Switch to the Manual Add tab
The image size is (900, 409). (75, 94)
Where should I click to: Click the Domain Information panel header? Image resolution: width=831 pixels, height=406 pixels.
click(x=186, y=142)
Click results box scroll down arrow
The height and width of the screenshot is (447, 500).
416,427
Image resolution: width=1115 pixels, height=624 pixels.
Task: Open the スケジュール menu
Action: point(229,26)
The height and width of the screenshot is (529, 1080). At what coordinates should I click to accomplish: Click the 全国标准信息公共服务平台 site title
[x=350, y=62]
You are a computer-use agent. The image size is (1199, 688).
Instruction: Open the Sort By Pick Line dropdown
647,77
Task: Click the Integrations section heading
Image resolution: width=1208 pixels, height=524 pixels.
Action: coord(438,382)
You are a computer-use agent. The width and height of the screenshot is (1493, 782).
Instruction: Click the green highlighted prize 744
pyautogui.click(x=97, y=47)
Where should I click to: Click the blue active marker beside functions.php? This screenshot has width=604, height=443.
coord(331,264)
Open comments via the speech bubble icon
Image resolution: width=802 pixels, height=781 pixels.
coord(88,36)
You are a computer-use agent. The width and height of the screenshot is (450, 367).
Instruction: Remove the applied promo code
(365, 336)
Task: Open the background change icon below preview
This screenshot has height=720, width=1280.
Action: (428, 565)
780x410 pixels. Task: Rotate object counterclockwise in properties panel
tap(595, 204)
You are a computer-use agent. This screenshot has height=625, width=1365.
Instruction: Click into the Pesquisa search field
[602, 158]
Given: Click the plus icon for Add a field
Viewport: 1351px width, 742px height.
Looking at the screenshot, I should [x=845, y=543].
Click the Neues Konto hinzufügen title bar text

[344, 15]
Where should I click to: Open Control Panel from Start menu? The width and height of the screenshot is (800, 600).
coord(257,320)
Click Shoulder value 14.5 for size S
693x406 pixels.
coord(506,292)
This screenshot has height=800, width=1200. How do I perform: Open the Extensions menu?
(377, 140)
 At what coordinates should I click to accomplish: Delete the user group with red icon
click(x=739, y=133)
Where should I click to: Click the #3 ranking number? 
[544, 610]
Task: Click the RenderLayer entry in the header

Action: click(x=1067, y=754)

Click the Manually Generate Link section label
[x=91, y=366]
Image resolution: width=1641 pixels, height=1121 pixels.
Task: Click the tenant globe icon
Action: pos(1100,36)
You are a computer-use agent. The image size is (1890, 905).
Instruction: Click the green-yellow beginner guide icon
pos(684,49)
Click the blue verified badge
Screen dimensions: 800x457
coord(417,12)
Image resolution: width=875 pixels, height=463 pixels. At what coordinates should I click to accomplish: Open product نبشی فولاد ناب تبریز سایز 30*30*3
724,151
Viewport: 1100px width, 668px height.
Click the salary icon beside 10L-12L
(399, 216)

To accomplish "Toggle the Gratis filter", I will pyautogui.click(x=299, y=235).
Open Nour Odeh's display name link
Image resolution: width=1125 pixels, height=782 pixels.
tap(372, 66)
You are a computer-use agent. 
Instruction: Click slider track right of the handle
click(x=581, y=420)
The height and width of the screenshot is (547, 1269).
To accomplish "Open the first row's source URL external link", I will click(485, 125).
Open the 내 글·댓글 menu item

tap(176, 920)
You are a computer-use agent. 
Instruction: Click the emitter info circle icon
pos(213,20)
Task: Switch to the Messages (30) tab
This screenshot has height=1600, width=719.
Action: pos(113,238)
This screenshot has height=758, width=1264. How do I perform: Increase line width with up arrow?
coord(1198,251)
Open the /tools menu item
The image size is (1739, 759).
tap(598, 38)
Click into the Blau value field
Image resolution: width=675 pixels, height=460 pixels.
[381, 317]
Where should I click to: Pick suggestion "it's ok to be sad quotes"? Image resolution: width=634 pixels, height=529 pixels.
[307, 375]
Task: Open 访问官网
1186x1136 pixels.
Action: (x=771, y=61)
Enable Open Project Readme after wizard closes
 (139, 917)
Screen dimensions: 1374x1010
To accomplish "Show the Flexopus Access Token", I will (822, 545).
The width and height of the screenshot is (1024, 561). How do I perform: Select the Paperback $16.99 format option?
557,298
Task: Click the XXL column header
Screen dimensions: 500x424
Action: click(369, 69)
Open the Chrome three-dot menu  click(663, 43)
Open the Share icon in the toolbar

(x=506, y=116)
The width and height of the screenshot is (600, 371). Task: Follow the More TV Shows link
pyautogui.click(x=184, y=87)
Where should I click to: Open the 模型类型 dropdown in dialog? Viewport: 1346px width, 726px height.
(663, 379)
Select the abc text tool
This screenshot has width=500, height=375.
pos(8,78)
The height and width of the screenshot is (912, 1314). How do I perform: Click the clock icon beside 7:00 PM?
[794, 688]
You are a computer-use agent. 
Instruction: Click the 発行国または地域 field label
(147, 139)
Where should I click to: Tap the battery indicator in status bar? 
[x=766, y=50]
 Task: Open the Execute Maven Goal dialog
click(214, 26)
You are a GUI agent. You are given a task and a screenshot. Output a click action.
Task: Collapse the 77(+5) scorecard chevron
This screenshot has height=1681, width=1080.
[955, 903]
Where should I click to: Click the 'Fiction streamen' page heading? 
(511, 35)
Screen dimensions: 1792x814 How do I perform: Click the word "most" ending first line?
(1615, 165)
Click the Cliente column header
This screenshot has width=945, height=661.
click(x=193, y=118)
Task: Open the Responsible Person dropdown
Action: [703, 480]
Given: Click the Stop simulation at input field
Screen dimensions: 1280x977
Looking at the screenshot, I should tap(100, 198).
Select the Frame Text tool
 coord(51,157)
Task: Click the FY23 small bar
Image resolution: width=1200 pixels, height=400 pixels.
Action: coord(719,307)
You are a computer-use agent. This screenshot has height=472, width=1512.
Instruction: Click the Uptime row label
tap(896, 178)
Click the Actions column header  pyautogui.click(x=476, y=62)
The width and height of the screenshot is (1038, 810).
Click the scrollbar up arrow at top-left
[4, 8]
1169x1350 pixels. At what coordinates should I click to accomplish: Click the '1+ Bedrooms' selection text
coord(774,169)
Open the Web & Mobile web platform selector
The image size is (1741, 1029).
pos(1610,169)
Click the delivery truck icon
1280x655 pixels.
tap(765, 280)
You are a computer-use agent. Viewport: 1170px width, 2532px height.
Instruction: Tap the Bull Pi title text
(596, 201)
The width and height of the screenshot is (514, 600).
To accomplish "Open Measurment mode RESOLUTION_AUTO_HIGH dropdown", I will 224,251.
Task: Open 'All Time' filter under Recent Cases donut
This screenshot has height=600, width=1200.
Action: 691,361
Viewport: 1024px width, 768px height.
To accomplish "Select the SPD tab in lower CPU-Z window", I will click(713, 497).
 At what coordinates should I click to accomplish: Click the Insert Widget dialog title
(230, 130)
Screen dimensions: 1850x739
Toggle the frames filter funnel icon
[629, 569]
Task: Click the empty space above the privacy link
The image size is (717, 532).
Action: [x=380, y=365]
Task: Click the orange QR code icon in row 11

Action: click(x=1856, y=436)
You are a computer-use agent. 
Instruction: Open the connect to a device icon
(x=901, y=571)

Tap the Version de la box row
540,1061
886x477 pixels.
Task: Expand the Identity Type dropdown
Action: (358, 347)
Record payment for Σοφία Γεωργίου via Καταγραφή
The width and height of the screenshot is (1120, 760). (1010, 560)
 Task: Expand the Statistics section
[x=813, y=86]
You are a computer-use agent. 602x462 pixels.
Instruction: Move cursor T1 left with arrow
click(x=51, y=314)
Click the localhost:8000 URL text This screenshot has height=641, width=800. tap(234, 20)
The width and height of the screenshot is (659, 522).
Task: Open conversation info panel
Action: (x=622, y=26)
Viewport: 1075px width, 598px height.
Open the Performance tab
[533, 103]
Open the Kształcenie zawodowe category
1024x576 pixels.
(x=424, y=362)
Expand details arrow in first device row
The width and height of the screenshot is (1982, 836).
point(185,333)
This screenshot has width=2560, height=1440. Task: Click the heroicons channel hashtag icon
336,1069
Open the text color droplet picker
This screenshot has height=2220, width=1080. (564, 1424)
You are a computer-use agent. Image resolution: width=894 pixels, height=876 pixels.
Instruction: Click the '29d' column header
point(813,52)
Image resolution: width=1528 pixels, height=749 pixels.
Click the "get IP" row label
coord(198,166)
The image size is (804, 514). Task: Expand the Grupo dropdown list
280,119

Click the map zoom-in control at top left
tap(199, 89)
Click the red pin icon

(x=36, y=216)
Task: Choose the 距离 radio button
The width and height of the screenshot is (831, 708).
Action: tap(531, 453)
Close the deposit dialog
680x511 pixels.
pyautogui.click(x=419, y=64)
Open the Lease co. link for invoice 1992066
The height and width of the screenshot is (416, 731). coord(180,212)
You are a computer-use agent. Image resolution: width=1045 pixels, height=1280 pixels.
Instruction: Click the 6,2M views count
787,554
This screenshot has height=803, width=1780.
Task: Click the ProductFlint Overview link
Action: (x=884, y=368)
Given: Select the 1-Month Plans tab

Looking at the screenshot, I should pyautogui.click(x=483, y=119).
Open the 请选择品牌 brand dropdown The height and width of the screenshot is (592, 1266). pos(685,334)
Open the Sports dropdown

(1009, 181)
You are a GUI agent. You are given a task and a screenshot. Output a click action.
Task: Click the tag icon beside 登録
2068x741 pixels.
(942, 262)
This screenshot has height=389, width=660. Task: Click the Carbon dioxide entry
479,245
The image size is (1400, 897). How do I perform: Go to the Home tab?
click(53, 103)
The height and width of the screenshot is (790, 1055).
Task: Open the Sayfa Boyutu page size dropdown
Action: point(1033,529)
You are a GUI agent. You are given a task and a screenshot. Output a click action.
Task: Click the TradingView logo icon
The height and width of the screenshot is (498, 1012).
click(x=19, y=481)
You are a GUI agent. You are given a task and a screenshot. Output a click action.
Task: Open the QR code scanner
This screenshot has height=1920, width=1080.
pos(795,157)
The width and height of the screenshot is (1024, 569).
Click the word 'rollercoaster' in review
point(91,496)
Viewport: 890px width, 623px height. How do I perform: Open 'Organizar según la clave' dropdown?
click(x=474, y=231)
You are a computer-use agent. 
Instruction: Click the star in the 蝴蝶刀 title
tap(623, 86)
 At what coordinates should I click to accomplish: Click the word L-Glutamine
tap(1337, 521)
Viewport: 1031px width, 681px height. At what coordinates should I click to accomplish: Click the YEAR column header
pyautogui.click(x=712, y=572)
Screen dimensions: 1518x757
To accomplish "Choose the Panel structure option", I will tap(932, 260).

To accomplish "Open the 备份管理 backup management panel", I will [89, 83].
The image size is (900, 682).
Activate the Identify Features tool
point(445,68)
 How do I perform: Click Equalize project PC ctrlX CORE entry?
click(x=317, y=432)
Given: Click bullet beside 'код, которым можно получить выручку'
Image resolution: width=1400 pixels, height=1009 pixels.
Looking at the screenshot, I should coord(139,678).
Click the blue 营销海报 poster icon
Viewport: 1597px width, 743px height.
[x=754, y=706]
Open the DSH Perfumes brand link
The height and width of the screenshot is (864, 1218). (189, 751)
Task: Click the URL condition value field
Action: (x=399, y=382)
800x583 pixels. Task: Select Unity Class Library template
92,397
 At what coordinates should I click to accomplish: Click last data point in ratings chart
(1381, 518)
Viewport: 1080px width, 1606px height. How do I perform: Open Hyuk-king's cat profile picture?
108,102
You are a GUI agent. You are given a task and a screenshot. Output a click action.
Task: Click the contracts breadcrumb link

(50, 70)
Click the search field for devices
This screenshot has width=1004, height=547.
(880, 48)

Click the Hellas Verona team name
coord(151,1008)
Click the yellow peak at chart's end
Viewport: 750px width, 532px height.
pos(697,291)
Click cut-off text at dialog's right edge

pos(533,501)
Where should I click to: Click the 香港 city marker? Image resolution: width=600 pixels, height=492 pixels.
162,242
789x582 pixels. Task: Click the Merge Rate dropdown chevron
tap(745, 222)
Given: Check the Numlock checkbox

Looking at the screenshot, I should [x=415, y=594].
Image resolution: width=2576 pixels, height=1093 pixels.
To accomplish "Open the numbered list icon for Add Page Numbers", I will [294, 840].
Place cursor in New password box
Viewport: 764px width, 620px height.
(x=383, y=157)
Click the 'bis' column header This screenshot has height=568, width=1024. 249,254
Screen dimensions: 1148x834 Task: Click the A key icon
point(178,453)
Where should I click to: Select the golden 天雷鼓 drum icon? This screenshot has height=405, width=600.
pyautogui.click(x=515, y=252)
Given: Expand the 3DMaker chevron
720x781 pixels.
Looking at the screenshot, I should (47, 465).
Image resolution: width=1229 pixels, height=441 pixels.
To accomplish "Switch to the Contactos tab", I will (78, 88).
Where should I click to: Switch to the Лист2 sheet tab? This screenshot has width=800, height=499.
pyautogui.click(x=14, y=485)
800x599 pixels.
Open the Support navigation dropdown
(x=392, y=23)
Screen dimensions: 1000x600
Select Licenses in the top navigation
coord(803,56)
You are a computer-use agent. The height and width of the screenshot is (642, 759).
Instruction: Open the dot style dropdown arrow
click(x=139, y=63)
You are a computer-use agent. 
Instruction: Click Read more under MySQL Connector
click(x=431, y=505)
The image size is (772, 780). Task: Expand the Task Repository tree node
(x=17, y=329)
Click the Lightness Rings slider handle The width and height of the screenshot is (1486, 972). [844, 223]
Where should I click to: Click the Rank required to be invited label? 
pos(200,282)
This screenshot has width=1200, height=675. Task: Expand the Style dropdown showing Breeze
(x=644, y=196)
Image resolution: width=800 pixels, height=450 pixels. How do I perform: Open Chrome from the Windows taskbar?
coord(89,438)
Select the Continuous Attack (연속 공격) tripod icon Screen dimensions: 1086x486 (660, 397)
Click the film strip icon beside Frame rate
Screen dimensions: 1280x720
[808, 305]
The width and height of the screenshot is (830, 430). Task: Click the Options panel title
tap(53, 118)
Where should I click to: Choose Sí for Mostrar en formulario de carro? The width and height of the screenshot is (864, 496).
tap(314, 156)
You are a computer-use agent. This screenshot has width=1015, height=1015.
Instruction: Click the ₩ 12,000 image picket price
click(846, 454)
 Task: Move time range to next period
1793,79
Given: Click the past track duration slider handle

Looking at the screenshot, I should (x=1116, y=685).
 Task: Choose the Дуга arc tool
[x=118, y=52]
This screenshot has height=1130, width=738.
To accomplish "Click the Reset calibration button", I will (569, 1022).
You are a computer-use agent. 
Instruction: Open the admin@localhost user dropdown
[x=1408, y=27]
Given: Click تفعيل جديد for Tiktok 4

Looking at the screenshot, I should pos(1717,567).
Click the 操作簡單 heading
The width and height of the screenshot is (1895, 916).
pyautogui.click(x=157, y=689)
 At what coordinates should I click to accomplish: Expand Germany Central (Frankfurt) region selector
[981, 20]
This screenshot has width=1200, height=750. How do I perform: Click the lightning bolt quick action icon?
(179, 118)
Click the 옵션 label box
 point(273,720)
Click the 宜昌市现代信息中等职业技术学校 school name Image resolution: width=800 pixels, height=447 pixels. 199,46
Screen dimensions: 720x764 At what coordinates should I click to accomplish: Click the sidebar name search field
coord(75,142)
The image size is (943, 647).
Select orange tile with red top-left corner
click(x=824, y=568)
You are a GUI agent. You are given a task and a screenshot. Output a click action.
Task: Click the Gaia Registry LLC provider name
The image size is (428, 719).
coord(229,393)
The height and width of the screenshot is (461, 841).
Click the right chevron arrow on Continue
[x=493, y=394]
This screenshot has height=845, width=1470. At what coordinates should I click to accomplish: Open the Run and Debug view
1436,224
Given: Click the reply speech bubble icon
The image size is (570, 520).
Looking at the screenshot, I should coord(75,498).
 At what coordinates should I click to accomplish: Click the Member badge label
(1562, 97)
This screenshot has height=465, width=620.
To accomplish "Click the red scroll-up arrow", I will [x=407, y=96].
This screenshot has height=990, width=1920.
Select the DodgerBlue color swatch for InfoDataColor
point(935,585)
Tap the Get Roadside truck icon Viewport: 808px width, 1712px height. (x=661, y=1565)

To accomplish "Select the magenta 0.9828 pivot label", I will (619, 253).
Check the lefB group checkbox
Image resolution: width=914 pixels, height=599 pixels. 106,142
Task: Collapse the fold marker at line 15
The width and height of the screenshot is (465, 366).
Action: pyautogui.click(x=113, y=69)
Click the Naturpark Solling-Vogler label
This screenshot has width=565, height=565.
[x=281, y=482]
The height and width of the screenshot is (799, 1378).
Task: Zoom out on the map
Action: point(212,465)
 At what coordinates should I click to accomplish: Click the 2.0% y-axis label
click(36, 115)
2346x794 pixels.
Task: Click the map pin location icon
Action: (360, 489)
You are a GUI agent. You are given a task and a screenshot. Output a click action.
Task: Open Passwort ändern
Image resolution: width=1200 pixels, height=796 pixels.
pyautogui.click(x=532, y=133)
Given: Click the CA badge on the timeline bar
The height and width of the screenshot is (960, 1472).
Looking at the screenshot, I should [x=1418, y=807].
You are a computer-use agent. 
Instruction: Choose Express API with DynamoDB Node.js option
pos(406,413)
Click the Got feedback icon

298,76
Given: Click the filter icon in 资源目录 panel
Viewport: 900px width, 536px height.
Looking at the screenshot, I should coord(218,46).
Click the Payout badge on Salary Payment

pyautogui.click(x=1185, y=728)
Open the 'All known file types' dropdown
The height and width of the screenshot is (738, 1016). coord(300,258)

——————————

§ **Task objective**
Print exactly the lines above from the one with "Member badge label" to the one with "Task: Collapse the fold marker at line 15", including both.

§ **Answer for this exercise**
 At what coordinates should I click to accomplish: Click the Member badge label
(1562, 97)
This screenshot has height=465, width=620.
To accomplish "Click the red scroll-up arrow", I will [x=407, y=96].
This screenshot has height=990, width=1920.
Select the DodgerBlue color swatch for InfoDataColor
point(935,585)
Tap the Get Roadside truck icon Viewport: 808px width, 1712px height. (x=661, y=1565)

To accomplish "Select the magenta 0.9828 pivot label", I will (619, 253).
Check the lefB group checkbox
Image resolution: width=914 pixels, height=599 pixels. 106,142
Task: Collapse the fold marker at line 15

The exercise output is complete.